WP Theater accomplishes its mission through several fundamental programs: the WP Lab, a two-year mentorship and new play development program for women playwrights, directors, and producers; the Playwright In Residence commissioning program; the Developmental series; and the Main Stage series, which features a full season of Off-Broadway productions written and directed by extraordinary theater artists.

LISA MCNULTY (Producing Artistic Director). Lisa is in her second season as Producing Artistic Director of Women's Project Theater. Lisa comes to WP from MTC, where she served as Artistic Line Producer for eight seasons, working on more than 30 productions both on and off Broadway, including plays by Lynn Nottage, Sarah Treem, Harvey Fierstein, and Tarell Alvin McCraney, among many, many others. Lisa has a long history with WP Theater. She was originally hired by the company's founder, Julia Miles, as the Literary Manager from 1997-2000, where she dramaturged work by María Irene Fornés, Julie Hébert, and Karen Hartman, among others, and in 2004, she returned to WP as its Associate Artistic Director. From 2000-2004 she was McCarter Theater's Producing Associate, and her independent producing career includes projects with Sarah Ruhl, Todd Almond, and Lucy Thurber.

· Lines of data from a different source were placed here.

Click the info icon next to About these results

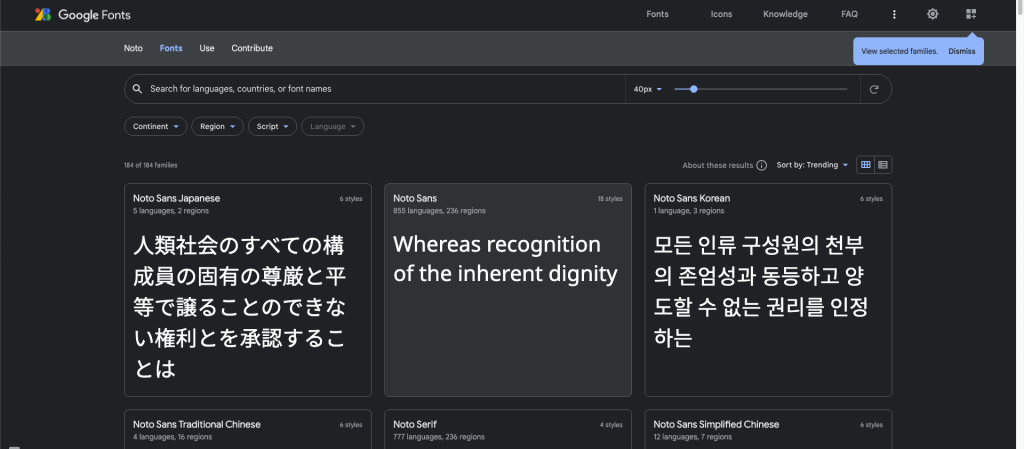coord(761,165)
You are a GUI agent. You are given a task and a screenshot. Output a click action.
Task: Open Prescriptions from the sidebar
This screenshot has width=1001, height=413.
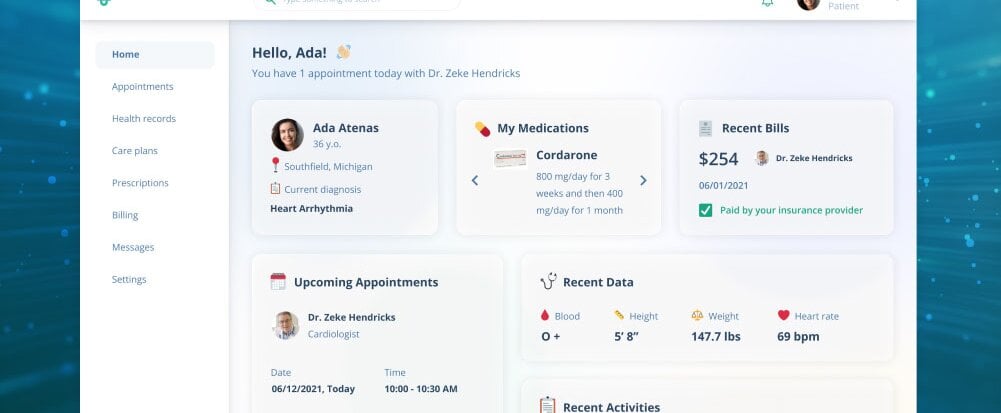pos(140,183)
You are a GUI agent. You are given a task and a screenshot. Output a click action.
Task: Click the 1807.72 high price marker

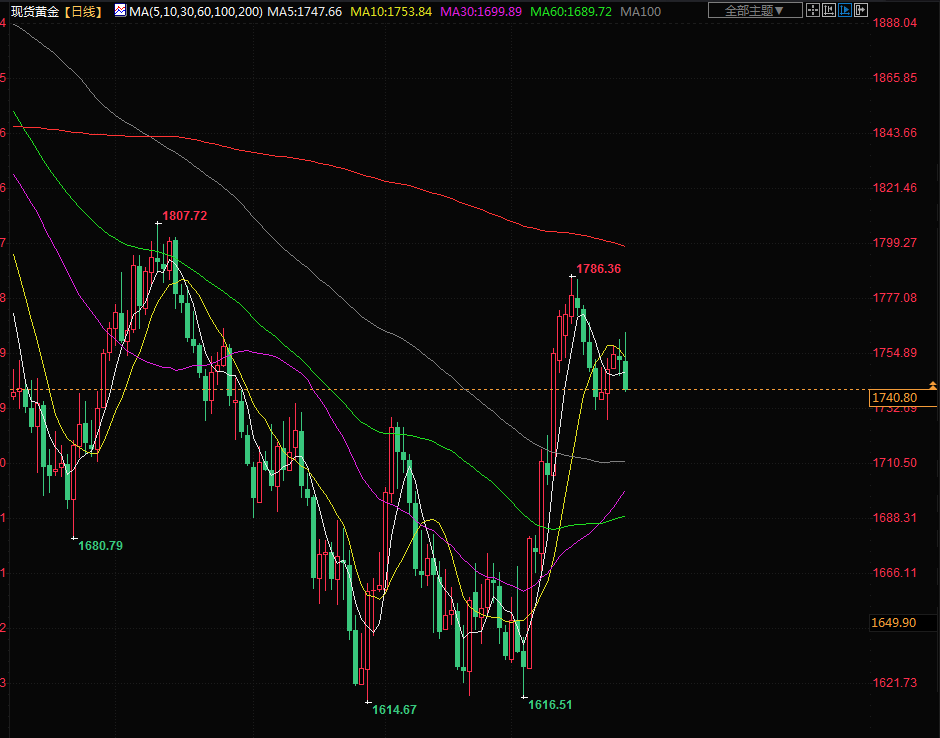(184, 215)
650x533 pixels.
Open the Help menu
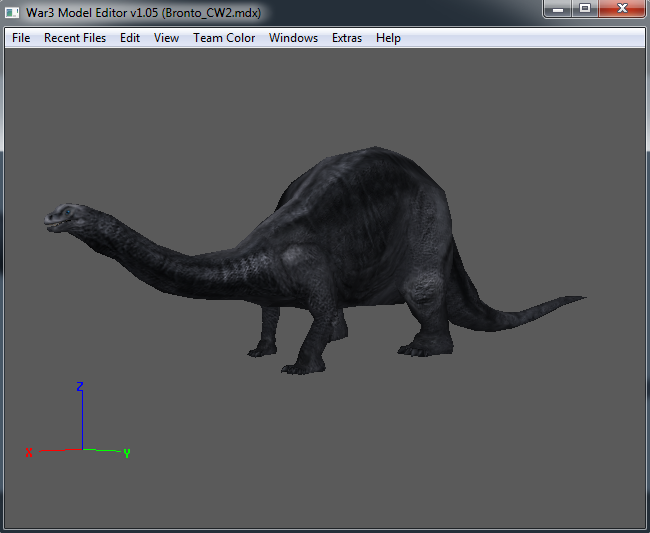388,38
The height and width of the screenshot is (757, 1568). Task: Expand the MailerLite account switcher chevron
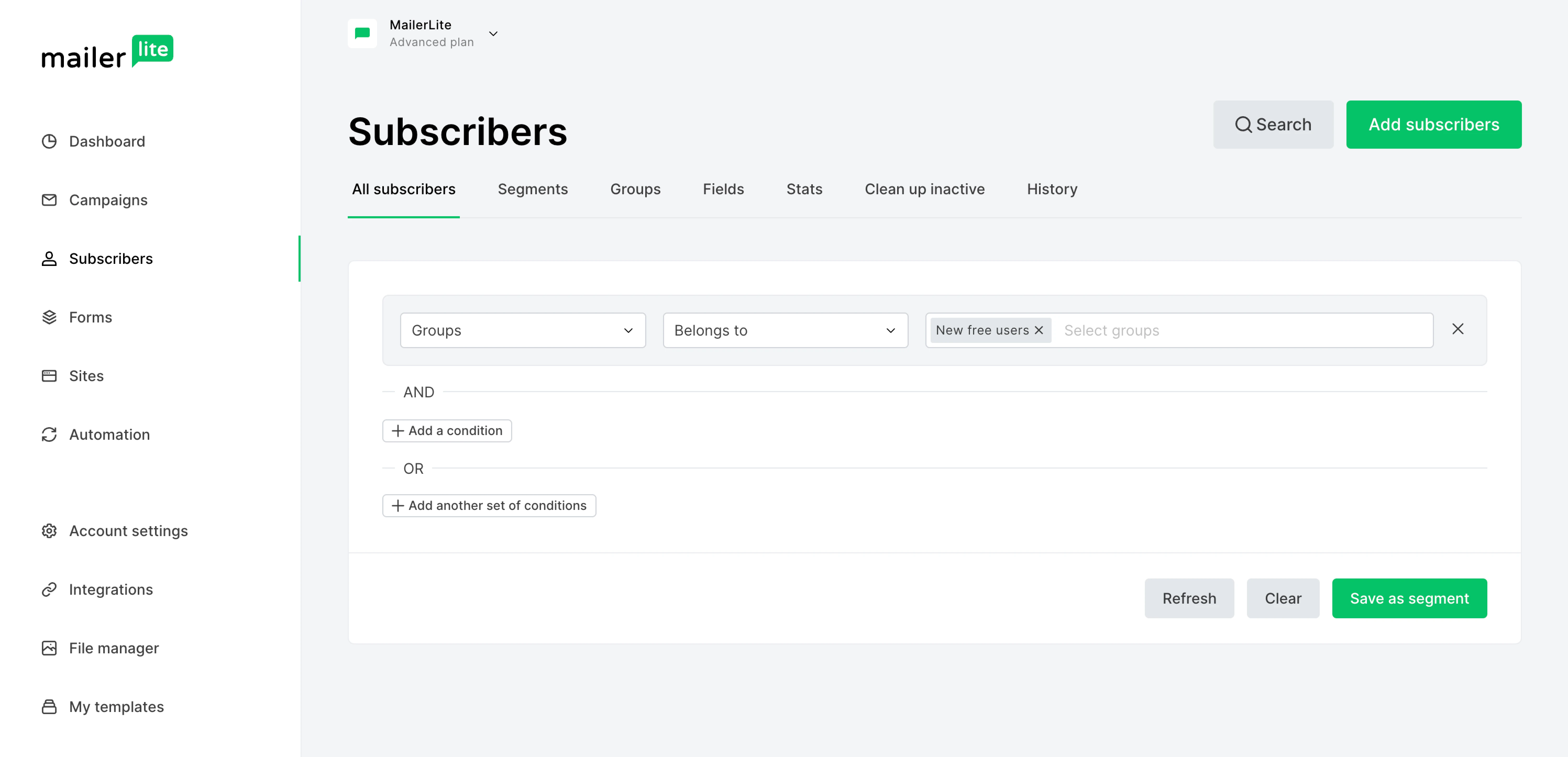click(x=494, y=34)
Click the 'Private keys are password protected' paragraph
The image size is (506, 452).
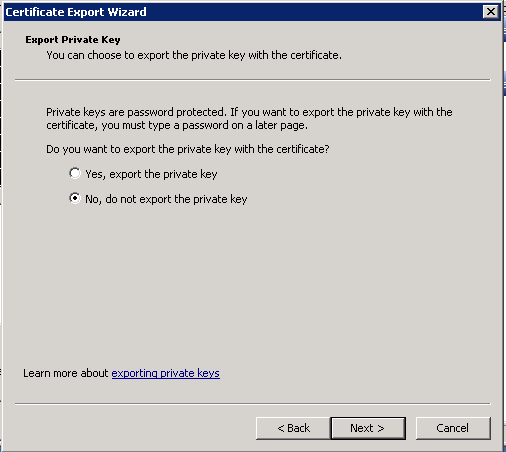click(249, 119)
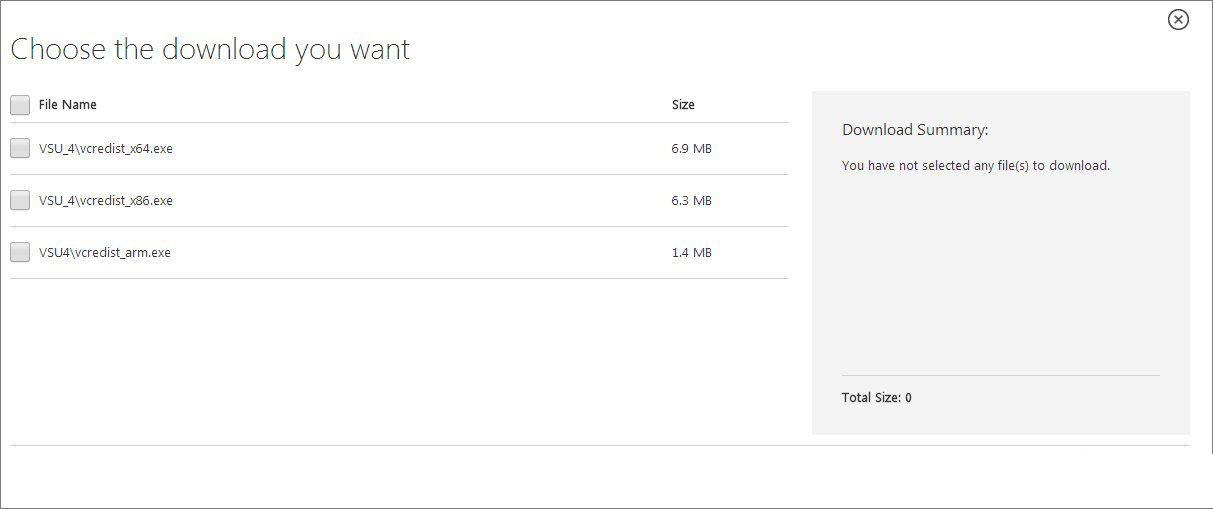Select the vcredist_arm.exe checkbox
The image size is (1213, 509).
tap(20, 252)
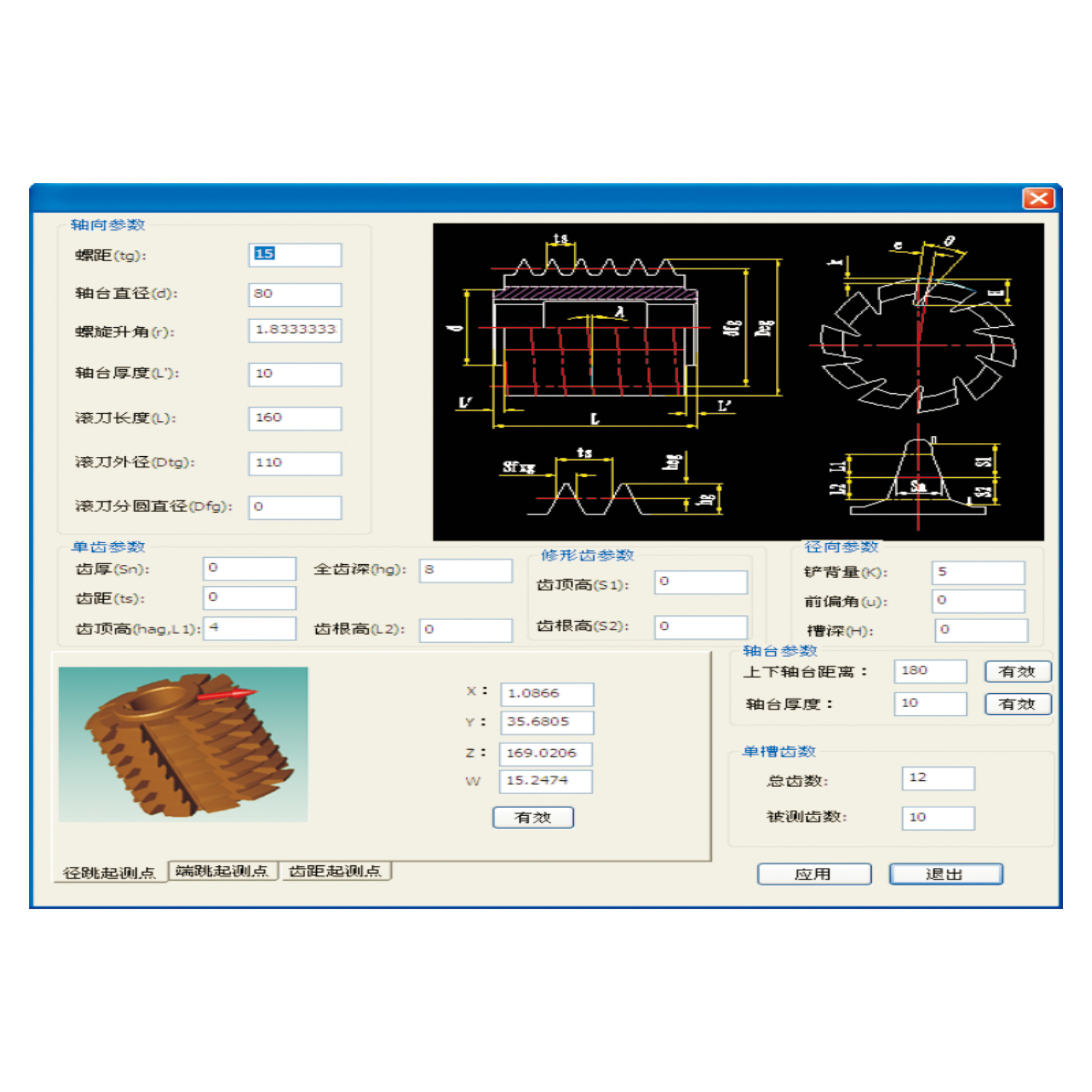Switch to the 齿距起测点 tab
The height and width of the screenshot is (1092, 1092).
(335, 871)
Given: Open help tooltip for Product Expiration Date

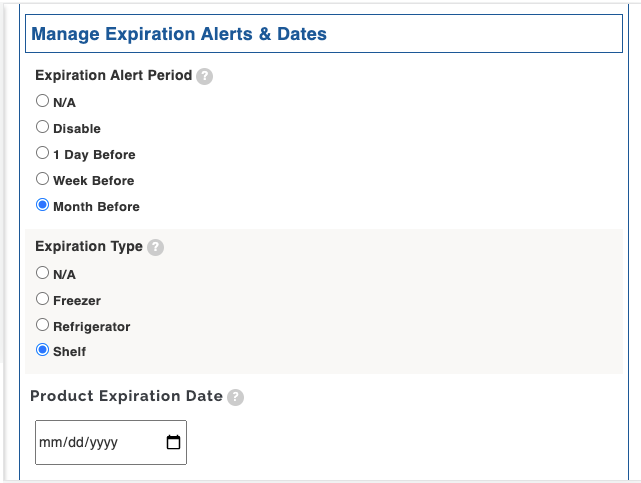Looking at the screenshot, I should point(235,397).
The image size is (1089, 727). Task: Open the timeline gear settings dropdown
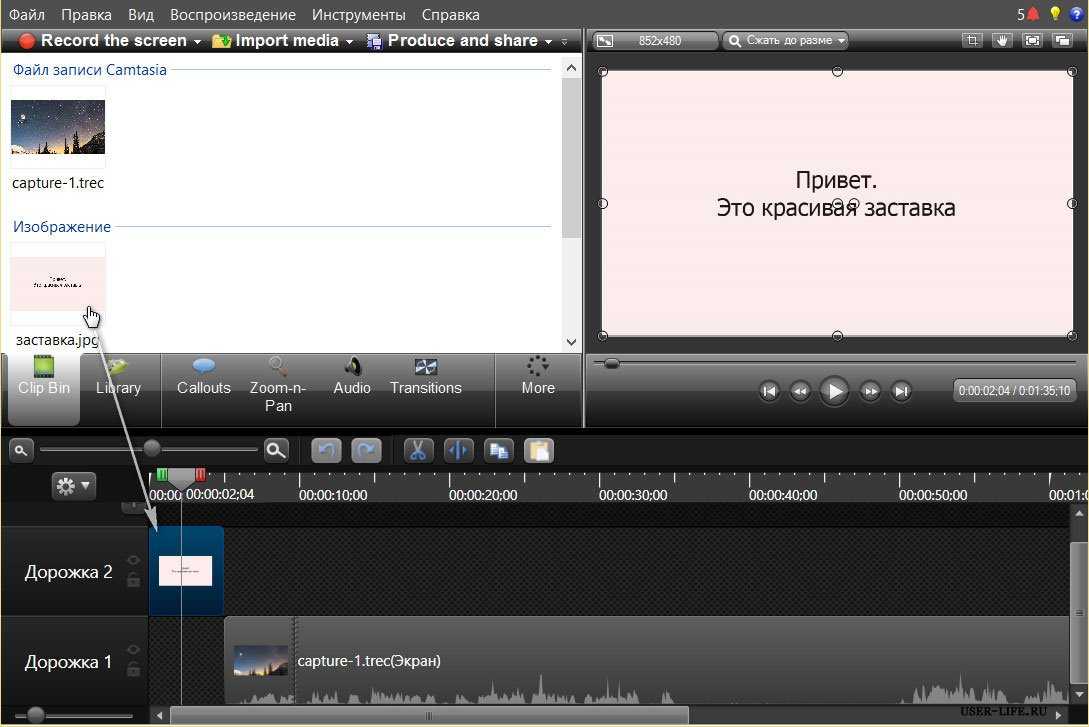coord(74,486)
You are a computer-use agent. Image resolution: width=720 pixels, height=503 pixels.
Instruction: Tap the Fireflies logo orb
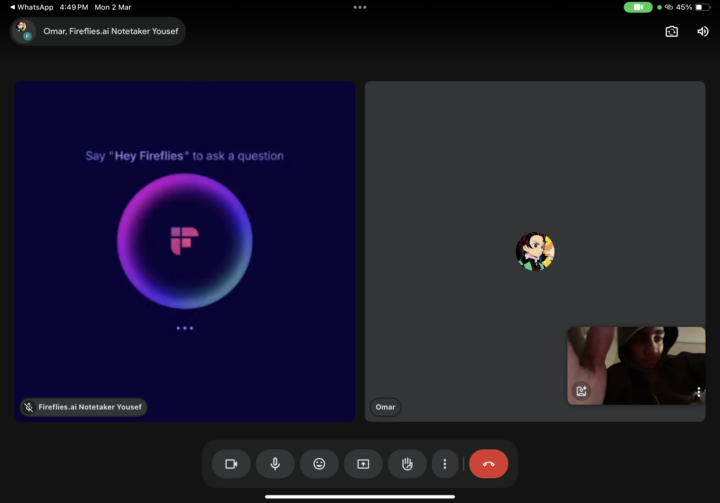(x=185, y=241)
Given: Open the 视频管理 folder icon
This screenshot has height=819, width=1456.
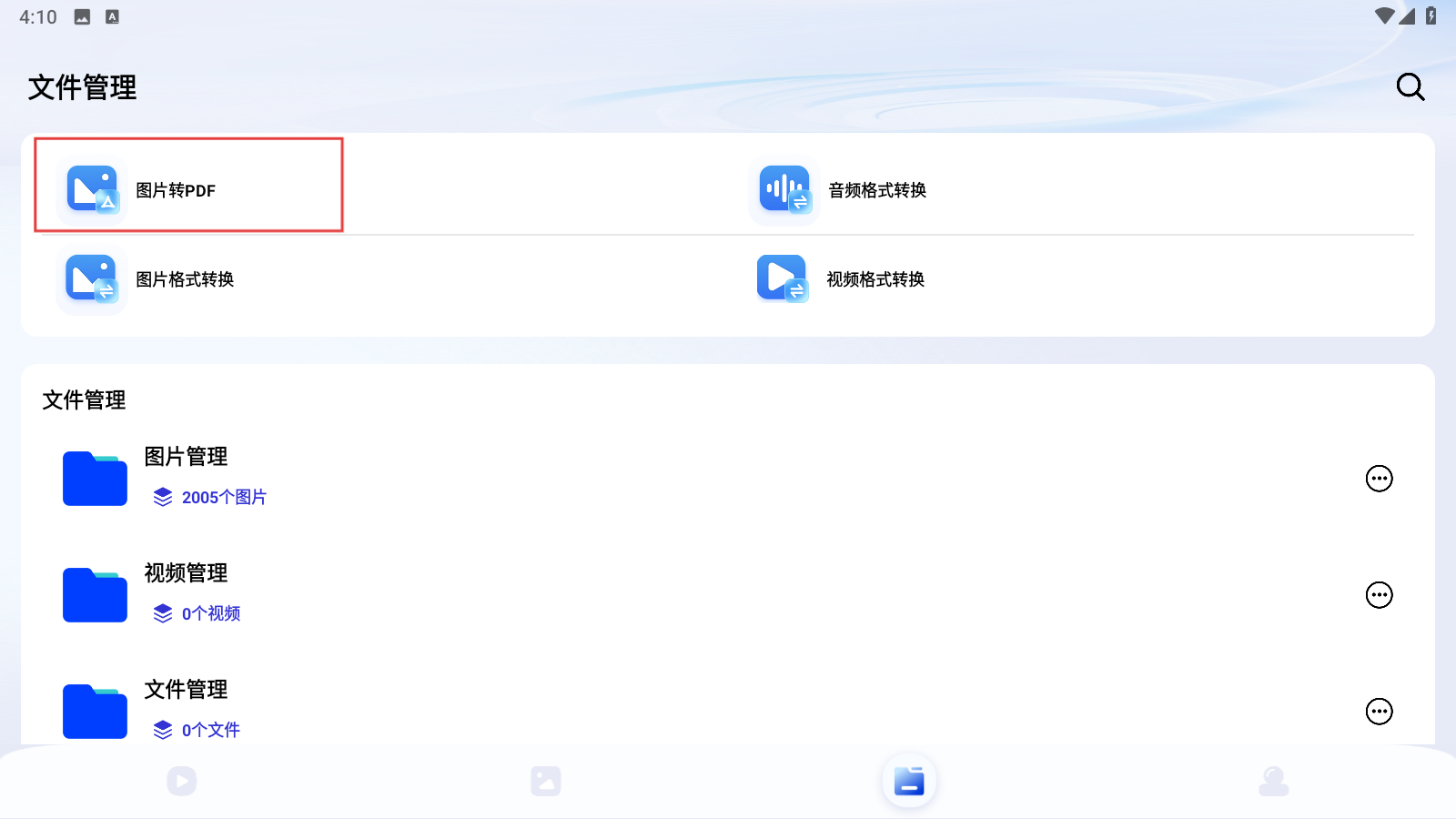Looking at the screenshot, I should tap(95, 595).
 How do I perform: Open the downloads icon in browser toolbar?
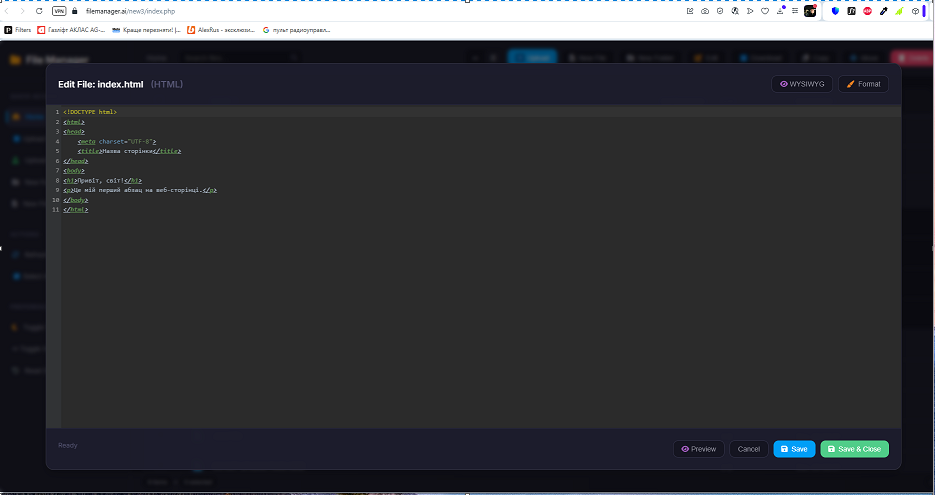pos(780,11)
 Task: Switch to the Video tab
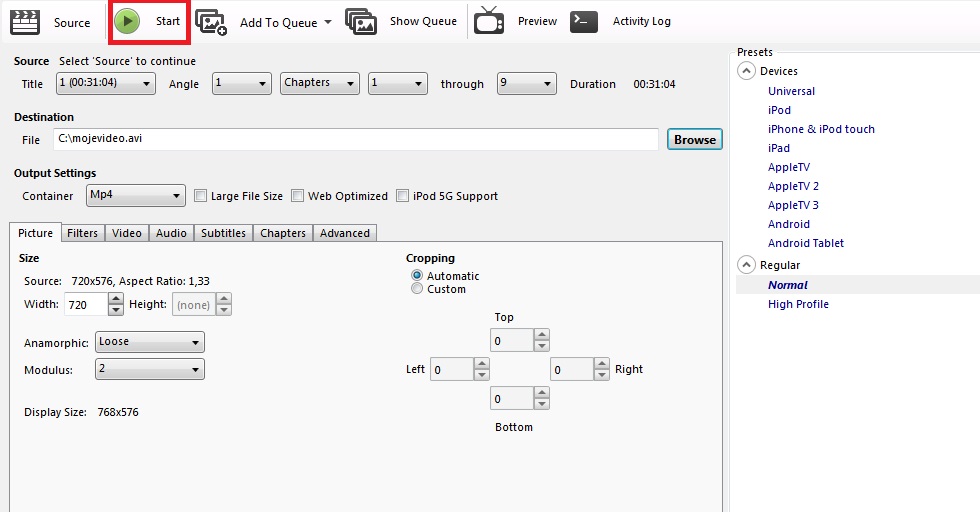(127, 233)
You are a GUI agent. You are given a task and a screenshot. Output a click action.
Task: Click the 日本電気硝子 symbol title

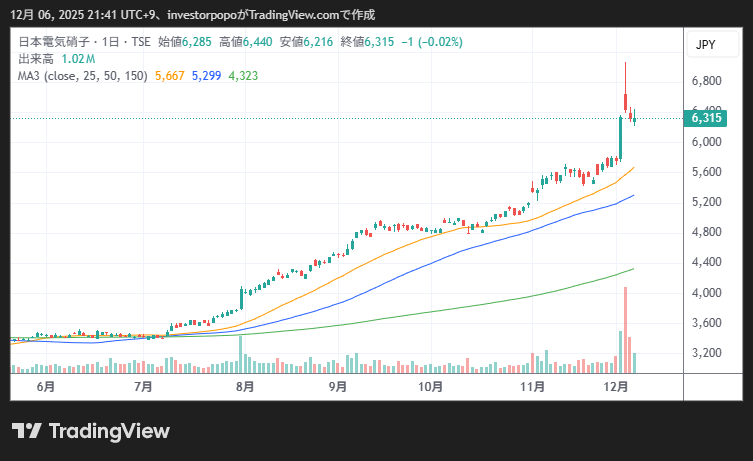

MAUREEN MOYNIHAN (Managing Director) Maureen started her career in Chicago working for the Steppenwolf Theatre Company and commercial producer Fox Theatricals. Prior to joining WP Theater, Maureen spent over a decade working for Blue Man Productions in several positions including serving as their Executive Director for five North American Productions. Since moving to New York, she has worked for several nonprofit and commercial organizations including Manhattan New Music Project, York Theatre Company and the immersive theatrical experience Queen of the Night.